What risk managers should know about cybercrime and insurance coverage

Cyberattacks have become everyday occurrences, wreaking havoc across industries and around the globe, increasing year over year. In a report published by SentinelOne,¹ it states, “35% of all attacks were ransomware, which increased 84% over the previous year,” “Phishing attacks increased by 1,265% driven by growth of GenAI [generative artificial intelligence]” and “Cloud intrusions [i.e., unauthorized access or malicious activities within cloud computing environments] increased by 75% in 2023.”

Every keystroke is now a potential vulnerability. Every digital transaction an entry point for malicious actors.

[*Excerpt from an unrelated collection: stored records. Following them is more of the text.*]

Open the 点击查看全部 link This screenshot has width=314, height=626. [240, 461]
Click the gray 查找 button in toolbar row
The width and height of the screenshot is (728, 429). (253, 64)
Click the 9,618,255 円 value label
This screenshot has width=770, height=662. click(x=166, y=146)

Why cybersecurity and insurance go hand in hand

The best defense against a cyberattack starts with robust cybersecurity measures. But even the most secure systems aren’t impenetrable. That’s why insurance for cyberattacks is critical — it helps organizations recover financially from cyber incidents and mitigates long-term losses. A strong cyber risk strategy doesn’t just stop at prevention; it includes a well-crafted mitigation and recovery plan. Having risk mitigation strategies, such as duplicative servers, backups and mock attack simulations can be vital to the success of your program.

Recent cyberattacks: a stark reminder

These attacks don’t just target small businesses, they hit giants, too. Between March and August 2021, one of the largest wireless carriers in the US suffered a massive breach affecting more than 76 million customers. Hackers claimed access to data from over 100 million users. Three years after the incident, the carrier agreed to pay $350 million in a settlement, the second-largest data breach settlement in US history (the largest was $700 million).²

Despite a swift response involving a cybersecurity firm, there was reputational damage due to the breach. News spread rapidly across media and cybersecurity blogs and the ramifications are still felt today.

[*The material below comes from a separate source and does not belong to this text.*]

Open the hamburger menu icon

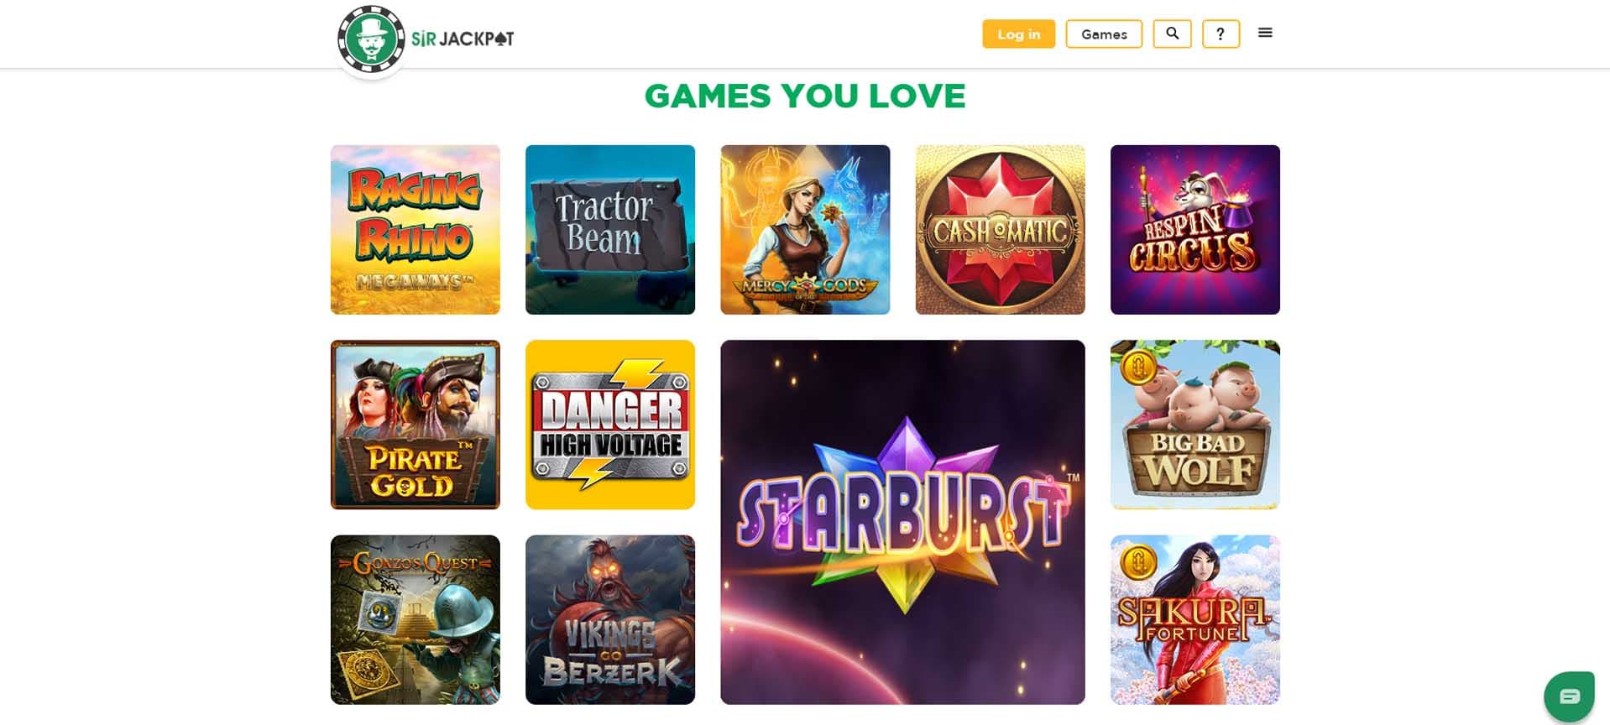pyautogui.click(x=1265, y=33)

Another large Fortune 100 retailer fell victim in 2013. Cybercriminals stole 40 million credit and debit card records and 70 million customer records. Beyond the $18 million settlement, the total estimated loss exceeded $200 million.³

Overall in 2024, the global average cost of a data breach was $4.88 million, a 10% increase over the previous year. The cost, frequency and severity of these attacks continue to trend upwards. Some forecasts even mention the cost of cybercrime potentially being $23 trillion annually by 2027.⁴

Beyond the financial impact of these losses, company brand reputations need to be considered. After a breach, it can be difficult to earn back the trust of customers and vendors. The fallout from these events can be tremendously difficult long after the attack.

Doom, gloom and the inevitable attack — what should risk managers do?

Pre-event preparation: planning ahead

Having a proactive plan is essential to reduce exposure and respond quickly:

• Review your insurance policies for potential gaps that may exist across your coverages: cyber, property, crime and ransom.
• Understand your insurer’s requirements, including any pre-approved vendors or incident response procedures.
• Check your limits and sublimits, particularly for business interruption coverage for both your organization and how your policy responds if vital suppliers or customers are attacked.
• Verify what’s covered or excluded under business continuity and cyber extortion provisions.

You were hit, what’s next?

Post-event response: managing the fallout

What to do immediately:

Notify your broker and insurer immediately to initiate the claims process.

• Hold leadership meetings to align on the scope of coverage and communication strategy.
• Activate your incident response and mitigation plan to contain further damage.
• Engage key stakeholders to coordinate recovery efforts.
• Notify clients and vendors transparently to maintain trust.
• Maintain clear communication to streamline the process and protect your reputation.

Essential materials include:

• A timeline of the breach and events
• A detailed incident report
• Documentation of affected systems
• Financial loss estimates

Finally, if you are planning to make a claim under your cyber coverage, what should you know?

Common issues in cyber claims

• Cyber claims lack a physical component of damage that many adjusters and insurers are used to dealing with. There is no way to touch or feel the damage, which can lead to a misunderstanding of the claim itself and the impact of the attack.
• It will be important to tell the complete story of the loss, how the intrusion happened, which systems were impacted, how long it lasted and what other aspects of your organization were affected.
• Reputational damage with customers in the market is difficult to quantify and prove to insurers.
• Linking the financial loss to policy provisions.
• Proving the cost of system replacement as it was vs. system upgrades that are needed post-loss to prevent further attacks. There can be provisions in your policy regarding this and the coverage needed.

Hiring experienced claim consultants can help you navigate the complex terrain of documentation, investigation and negotiations. Keep in mind, the claims process is often lengthy and may involve multiple rounds of information requests and forensic reviews. The scrutiny is intense and the effort is resource-heavy, especially when your organization is trying to get back on its feet post-attack.